Nel concerto eseguirà anche la “Suite n. 2” di Max Reger. Perché questa scelta?«Uno dei testi che saranno letti arriva dai diari di un medico tedesco arruolato dall’esercito ottomano, Armin Wegner, che si ritrovò a documentare il genocidio. Wegner decise di raccontare perché era convinto che nessuno in Europa sapesse cosa stava accadendo. Il brano di Reger vuole essere uno sguardo sull’esterno, su quell’Europa che non sapeva o non voleva sapere ma in cui qualcuno ha deciso di non chiudere gli occhi».
C’è una traccia dello Metz Yeghern nella musica armena di oggi?«Non sento l’ostentazione della tragedia. Sembra una cosa sofferta più a livello intimo. Anche in questo c’è una grande dignità anche che fa sì che questa disperazione, questa voglia di rivalsa, non si riversi direttamente nella musica».
Sharafyan può essere iscritto in quel gruppo di compositori che nati nell’Unione Sovietica affondano la propria musica in un’espressione del religioso. Ad esempio penso, sempre in area caucasica, al georgiano Kancheli. Per molti di essi la musica supera le ideologie musicali del Novecento e cerca una voce più intima.«Sì, potremmo dire che Pärt e Kancheli stanno geograficamente ai lati opposti di quel filo rosso che ha diviso il mondo anche per motivi religiosi.
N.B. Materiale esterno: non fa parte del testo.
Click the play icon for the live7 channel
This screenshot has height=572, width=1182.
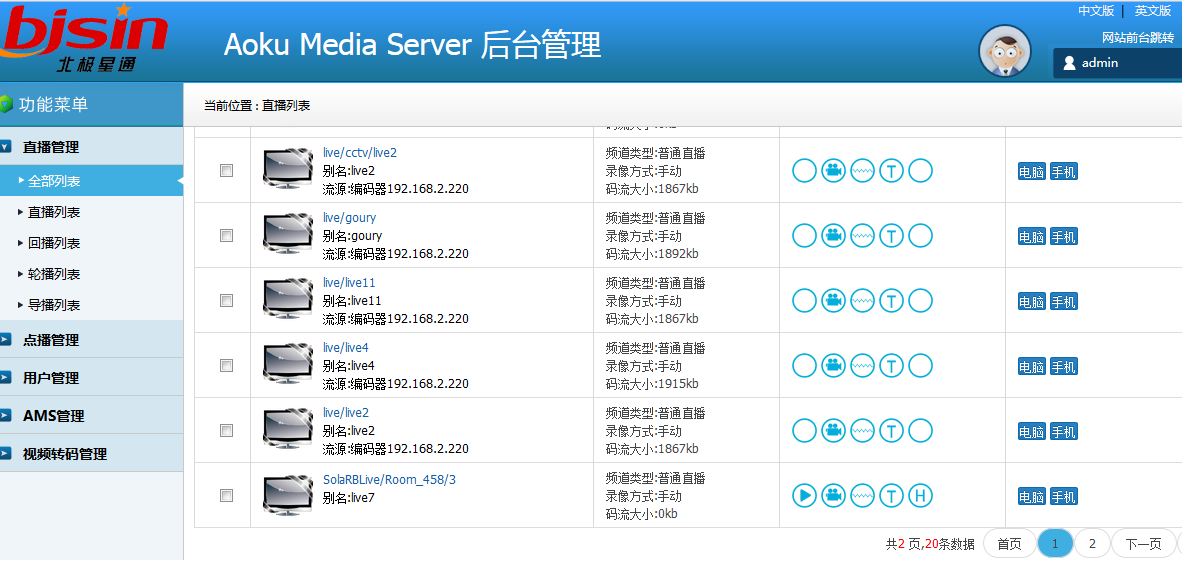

Ma che non è riuscito a sopprimere del tutto la vocazione religiosa. Questa a un certo punto è balzata fuori con forza. È interessante che per ritrovare la vena spirituale questo mondo vada ad attingere a una cultura antica. Pärt stesso è andato in cerca della musica del Trecento per rifondare il suo linguaggio. Sharafyan e Mansurian hanno nella propria musica riferimenti che risalgono a oltre un migliaio di anni fa».